Gli archetipi o simboli collettivi sono, al pari degli istinti, innati ed ereditari, e consistono in "immagini collettive", cioè comuni a tutti e indipendenti dall'esperienza del singolo. Non se ne conosce l'origine, si tratta di residui arcaici, primordiali; sono motivi di fondo, modelli di pensiero collettivi della mente umana, che si presentano spontaneamente alla coscienza senza essere stati appresi e che si riproducono in ogni tempo e in qualunque parte del mondo trovando rappresentazioni (varie, ma riconducibili al tema comune) nelle varie tradizioni religiose o mitologie. Un esempio è il motivo dei fratelli nemici o dell'eroe. Gli archetipi hanno una loro autonomia e ci influenzano a livello inconscio. Consciamente possiamo anche ignorarli ma inconsciamente rispondiamo a tali simboli.

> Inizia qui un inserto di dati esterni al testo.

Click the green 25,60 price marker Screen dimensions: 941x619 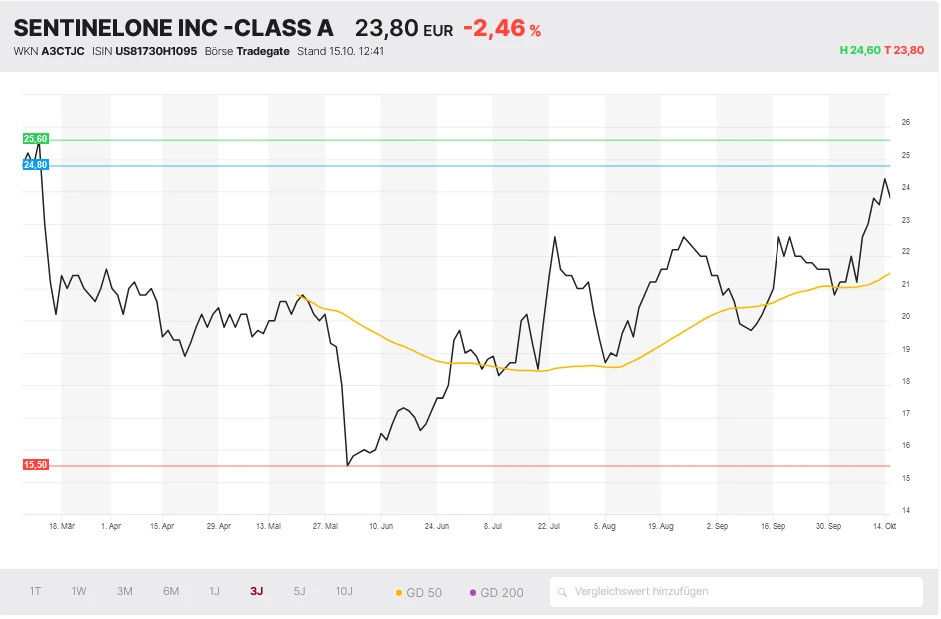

Jung ci mette in guardia dal pericolo di un' Ombra non riconosciuta e non integrata che rischia di ritorcersi contro di noi, a livello individuale come collettivo e globale (riferimento alla Cortina di Ferro e alla simbolica linea di divisione tra Occidente/Bene/Diritti umani e Oriente/Male/ Volontà di potenza). Jung insiste su questo: sulla necessità di riconoscere l'importanza dei simboli, naturali (archetipici ) e culturali, e di non dichiararne l'irrilevanza sulla base del razionalismo. Perché l'energia psichica associata ai simboli, quando questi vengono distrutti, si sposta in zone sotterranee dell'inconscio dando luogo a conseguenze imprevedibili (v. II Guerra mondiale).
Jung contesta fortemente il razionalismo moderno come una forma di ignoranza che rinforza l'assurdo convincimento di aver conquistato la natura, quando, ci fa notare, l'uomo non è in grado di gestire nemmeno la propria pulsione (naturale) a prevaricare.
Ebbene sì, Jung ci dice che Dio ci parla attraverso i sogni, che ha sempre parlato agli uomini attraverso sogni e visioni, perlomeno a quegli uomini capaci di inchinarsi di fronte alla legge divina e capaci di riconoscere e comprendere i simboli.
Il suo è un appello a superare il pregiudizio moderno verso l'inconscio ( liquidato come cosa senza senso e senza valore) e approfondire l'indagine scientifica su un fenomeno naturale che è quello dell'inconscio e del simbolismo individuale e collettivo.